## [PROVIDED RECORDS]
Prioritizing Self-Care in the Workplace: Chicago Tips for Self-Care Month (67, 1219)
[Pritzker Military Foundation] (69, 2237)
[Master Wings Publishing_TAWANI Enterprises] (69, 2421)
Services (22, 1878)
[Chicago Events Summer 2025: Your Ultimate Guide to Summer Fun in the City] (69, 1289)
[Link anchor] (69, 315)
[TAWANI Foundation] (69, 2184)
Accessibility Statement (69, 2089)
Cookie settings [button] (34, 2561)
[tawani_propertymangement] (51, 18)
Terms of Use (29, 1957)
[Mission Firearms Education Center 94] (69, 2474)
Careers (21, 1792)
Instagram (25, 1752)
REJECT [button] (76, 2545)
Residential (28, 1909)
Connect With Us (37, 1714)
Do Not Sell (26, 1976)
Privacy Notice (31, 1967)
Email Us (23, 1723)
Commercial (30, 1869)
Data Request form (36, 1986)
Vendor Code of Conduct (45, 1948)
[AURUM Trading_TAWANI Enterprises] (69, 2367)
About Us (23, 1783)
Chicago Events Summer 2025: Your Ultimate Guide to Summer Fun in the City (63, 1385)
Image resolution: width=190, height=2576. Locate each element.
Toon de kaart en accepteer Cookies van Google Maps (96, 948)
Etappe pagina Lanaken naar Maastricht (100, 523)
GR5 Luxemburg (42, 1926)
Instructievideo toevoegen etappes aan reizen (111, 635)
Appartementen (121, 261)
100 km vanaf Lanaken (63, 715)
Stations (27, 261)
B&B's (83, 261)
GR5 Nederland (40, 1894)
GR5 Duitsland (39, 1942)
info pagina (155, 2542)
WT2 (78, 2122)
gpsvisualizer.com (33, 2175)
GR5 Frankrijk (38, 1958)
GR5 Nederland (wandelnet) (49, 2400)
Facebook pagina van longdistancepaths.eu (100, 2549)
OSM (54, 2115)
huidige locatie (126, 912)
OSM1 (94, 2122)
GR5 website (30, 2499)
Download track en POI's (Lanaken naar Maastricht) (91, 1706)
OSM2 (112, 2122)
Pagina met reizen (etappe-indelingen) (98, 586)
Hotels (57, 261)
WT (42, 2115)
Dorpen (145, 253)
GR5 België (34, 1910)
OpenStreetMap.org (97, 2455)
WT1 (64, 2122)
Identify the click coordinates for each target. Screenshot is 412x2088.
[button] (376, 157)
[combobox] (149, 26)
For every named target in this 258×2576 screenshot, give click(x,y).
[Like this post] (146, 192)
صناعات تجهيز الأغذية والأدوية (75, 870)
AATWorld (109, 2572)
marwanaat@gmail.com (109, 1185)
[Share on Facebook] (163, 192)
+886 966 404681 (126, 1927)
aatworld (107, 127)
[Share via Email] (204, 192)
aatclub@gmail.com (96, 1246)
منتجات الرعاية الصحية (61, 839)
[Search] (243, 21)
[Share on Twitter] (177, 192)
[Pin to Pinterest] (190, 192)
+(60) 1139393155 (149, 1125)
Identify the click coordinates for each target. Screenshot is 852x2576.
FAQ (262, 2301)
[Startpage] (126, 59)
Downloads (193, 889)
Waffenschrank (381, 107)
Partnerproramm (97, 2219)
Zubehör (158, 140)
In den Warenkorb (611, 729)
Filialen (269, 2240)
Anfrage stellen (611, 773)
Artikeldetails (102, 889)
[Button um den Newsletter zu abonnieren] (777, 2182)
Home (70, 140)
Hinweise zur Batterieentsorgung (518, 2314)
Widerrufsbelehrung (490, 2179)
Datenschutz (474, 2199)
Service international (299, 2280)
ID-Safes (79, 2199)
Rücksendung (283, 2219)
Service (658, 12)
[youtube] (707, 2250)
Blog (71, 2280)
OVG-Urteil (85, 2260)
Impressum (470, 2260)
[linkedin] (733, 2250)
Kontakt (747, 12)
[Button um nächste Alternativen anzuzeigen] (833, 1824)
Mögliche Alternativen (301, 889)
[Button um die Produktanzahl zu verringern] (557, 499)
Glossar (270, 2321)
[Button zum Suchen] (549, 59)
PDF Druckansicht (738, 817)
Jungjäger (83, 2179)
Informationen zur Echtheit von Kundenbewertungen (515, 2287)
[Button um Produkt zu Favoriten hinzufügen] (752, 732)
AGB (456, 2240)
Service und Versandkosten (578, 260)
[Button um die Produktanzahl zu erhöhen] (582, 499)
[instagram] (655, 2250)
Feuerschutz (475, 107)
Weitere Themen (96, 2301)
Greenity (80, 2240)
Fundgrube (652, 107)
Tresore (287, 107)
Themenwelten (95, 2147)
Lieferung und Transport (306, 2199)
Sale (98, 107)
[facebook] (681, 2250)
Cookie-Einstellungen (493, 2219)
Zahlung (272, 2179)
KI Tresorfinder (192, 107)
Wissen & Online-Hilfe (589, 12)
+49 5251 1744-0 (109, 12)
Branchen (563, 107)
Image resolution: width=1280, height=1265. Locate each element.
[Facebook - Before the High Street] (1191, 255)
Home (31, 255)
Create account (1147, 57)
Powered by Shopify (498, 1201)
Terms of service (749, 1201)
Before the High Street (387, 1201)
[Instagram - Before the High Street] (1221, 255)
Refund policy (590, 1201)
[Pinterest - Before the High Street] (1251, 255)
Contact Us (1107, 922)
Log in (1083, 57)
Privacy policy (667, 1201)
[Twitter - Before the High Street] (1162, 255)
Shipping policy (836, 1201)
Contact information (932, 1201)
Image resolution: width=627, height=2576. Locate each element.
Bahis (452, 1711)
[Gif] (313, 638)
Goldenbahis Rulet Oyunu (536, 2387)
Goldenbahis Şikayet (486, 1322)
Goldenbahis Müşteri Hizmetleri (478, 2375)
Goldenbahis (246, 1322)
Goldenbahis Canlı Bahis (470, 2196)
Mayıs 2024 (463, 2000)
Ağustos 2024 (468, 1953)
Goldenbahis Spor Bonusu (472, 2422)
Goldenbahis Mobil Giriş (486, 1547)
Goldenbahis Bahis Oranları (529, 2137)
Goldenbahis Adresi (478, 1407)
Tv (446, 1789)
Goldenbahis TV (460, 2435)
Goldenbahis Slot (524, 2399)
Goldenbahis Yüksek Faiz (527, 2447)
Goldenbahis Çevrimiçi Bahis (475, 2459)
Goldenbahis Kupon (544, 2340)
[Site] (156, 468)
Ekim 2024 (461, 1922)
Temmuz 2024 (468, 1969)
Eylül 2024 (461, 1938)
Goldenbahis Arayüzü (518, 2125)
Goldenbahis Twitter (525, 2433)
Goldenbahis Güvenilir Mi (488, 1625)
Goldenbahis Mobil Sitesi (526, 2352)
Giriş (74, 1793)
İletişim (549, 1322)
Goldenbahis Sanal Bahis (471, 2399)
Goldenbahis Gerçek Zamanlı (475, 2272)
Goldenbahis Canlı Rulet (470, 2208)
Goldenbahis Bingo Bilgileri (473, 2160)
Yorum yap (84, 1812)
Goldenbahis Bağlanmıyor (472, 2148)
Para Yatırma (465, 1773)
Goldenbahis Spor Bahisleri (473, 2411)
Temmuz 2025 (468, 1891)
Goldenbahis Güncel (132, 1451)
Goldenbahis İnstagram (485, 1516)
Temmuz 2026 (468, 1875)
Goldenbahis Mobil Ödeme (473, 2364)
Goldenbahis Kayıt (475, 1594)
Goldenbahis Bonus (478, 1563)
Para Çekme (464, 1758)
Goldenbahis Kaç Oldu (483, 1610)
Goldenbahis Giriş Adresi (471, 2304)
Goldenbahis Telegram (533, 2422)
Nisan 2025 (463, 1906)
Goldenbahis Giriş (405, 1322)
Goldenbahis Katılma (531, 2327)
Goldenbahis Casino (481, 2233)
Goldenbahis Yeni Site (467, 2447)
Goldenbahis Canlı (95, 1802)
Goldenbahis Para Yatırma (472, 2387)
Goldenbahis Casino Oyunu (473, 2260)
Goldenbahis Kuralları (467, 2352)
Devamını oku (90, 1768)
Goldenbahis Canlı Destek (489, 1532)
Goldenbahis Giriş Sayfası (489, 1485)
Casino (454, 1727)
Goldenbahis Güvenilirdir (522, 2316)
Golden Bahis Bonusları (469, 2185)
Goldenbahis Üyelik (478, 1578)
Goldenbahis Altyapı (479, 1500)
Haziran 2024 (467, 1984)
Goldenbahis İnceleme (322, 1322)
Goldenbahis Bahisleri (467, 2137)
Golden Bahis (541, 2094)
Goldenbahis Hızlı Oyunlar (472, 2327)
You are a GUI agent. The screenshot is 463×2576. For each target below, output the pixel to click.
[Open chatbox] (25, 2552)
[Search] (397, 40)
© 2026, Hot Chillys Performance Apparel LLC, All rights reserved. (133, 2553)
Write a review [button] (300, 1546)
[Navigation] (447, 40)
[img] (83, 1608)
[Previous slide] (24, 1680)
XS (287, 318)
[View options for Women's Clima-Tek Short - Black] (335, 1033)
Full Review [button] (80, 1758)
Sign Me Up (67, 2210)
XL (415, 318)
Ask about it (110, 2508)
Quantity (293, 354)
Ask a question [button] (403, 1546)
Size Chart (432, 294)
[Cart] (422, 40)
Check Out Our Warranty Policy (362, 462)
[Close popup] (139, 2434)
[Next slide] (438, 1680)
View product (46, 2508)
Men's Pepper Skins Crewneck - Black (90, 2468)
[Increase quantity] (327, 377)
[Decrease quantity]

## [TASK TO COMPLETE]
Please copy the lines in the records above between the one holding "GR5 Duitsland (39, 1942)" and the one holding "GR5 website (30, 2499)", inclusive, exactly and with no other line.

## [TASK RESULT]
GR5 Duitsland (39, 1942)
info pagina (155, 2542)
WT2 (78, 2122)
gpsvisualizer.com (33, 2175)
GR5 Frankrijk (38, 1958)
GR5 Nederland (wandelnet) (49, 2400)
Facebook pagina van longdistancepaths.eu (100, 2549)
OSM (54, 2115)
huidige locatie (126, 912)
OSM1 (94, 2122)
GR5 website (30, 2499)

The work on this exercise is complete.